Entgegen der Auffassung des FG wird mit diesem Ergebnis nicht die Gegenwerttheorie, die nach Auffassung des BFH im Rahmen des § 33 EStG grundsätzlich zu beachten ist, auf den Sonderausgabenabzug übertragen. Es wird vielmehr durch die Berücksichtigung des Rückgriffsanspruchs nur der tatsächliche „Aufwand” des Steuerpflichtigen ermittelt.

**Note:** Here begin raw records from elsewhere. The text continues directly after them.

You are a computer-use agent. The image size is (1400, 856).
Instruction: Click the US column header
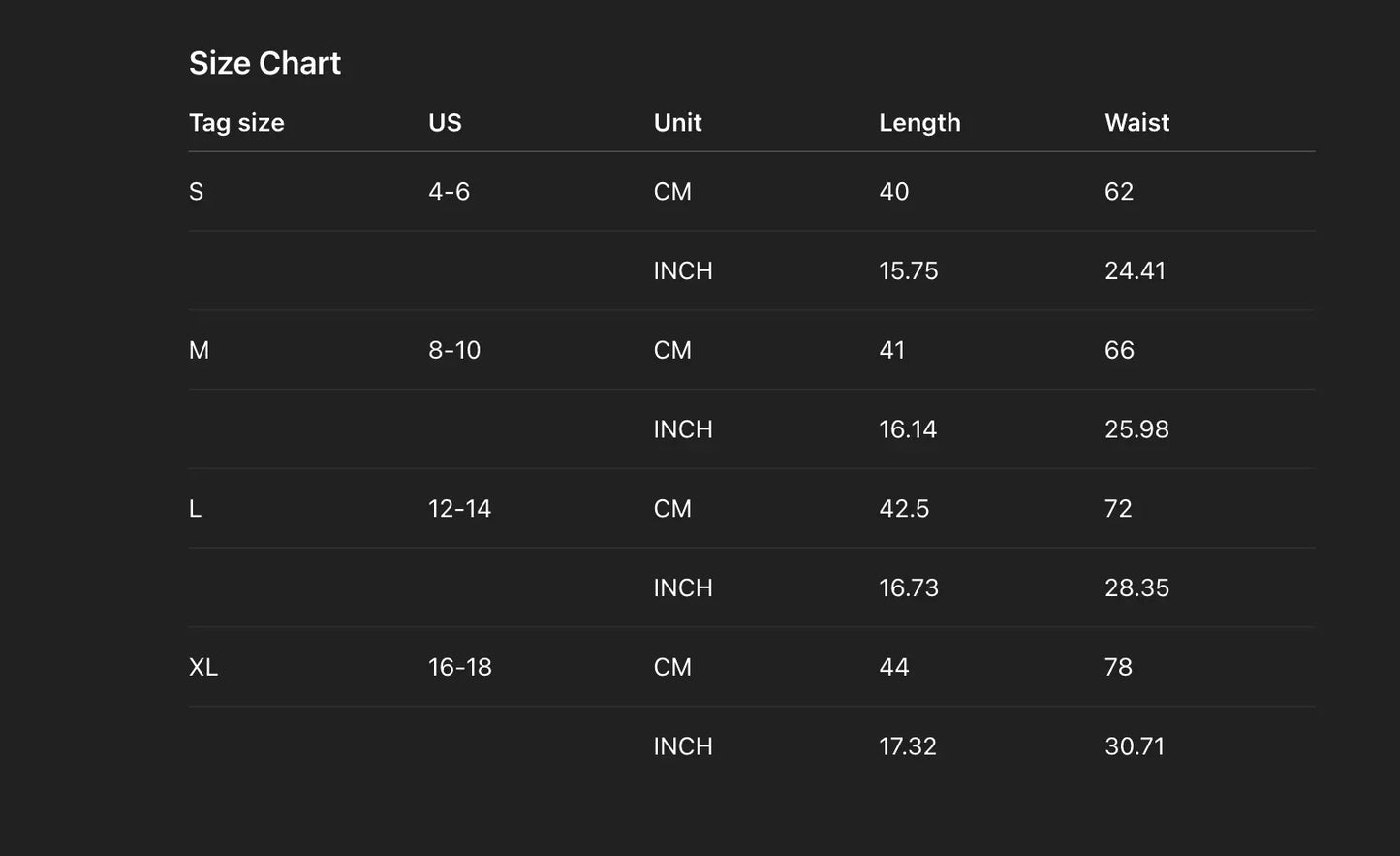point(445,123)
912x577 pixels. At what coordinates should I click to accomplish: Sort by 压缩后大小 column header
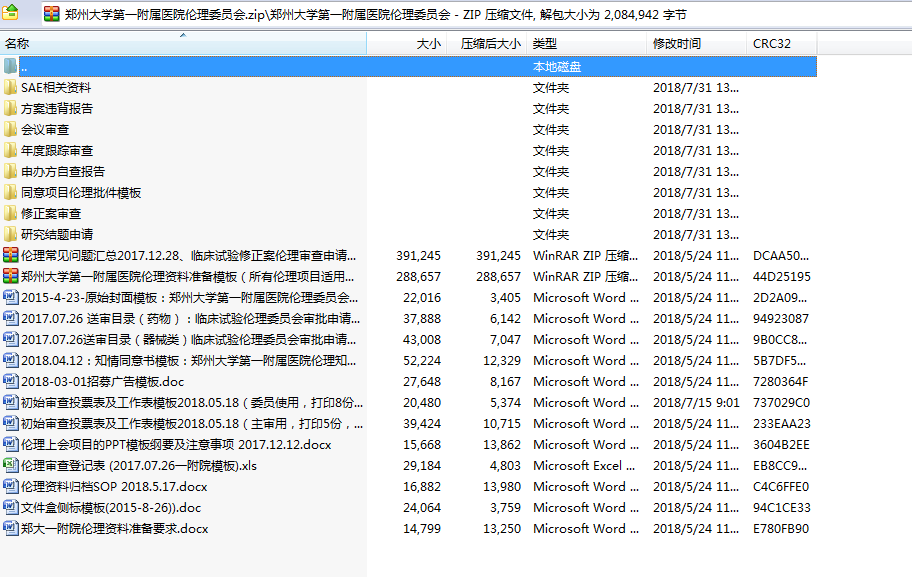click(x=490, y=44)
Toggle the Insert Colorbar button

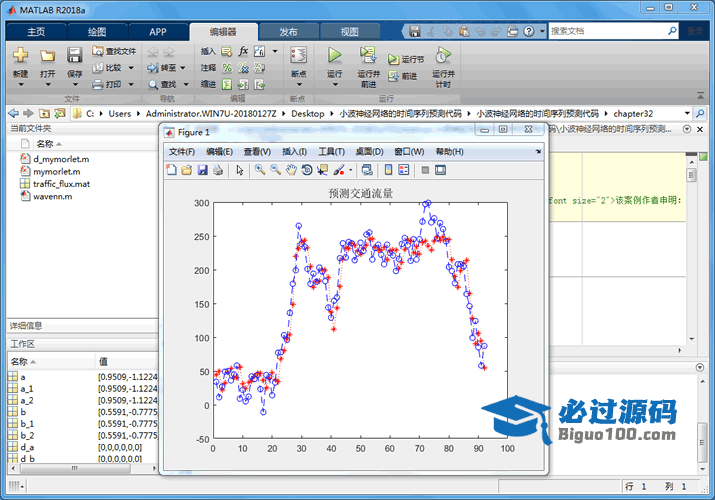(x=388, y=170)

Die vorstehende Auffassung steht auch nicht im Widerspruch zu § 11 Abs. 2 Satz 1 EStG. Danach sind Ausgaben für das Kalenderjahr abzusetzen, in dem sie geleistet worden sind. Die vom Kläger geleisteten Schuldzinsen sind i. S. von § 11 Abs. 2 Satz 1 EStG zwar im Jahre 1971 abgeflossen. Ob sie für dieses Jahr als Sonderausgabe abgezogen werden können, beurteilt sich aber nicht nach der letztgenannten Vorschrift, sondern nach § 10 EStG und demgemäß danach ob sie im Kalenderjahr als Aufwendung, d. h. als wirtschaftliche Belastung, anzusehen sind. Dies ist, wie dargelegt, bei der Zahlung von Zinsen aufgrund einer Bürgschaftsverpflichtung aber nur der Fall wenn der Erstattungsanspruch des Bürgen uneinbringlich ist.
Da das FG von einer anderen Rechtsauffassung ausging, ist die Vorentscheidung aufzuheben. Das FG hat von seiner Ansicht aus zu Recht nicht geprüft, ob der Kläger einen Rückgriffsanspruch gegen seine Mutter oder gegen seinen Bruder oder gegen beide hat und ob ein solcher Anspruch gegebenenfalls im Streitjahr uneinbringlich war. Nach Zurückverweisung der Sache an das FG wird es diese Prüfung nachzuholen haben.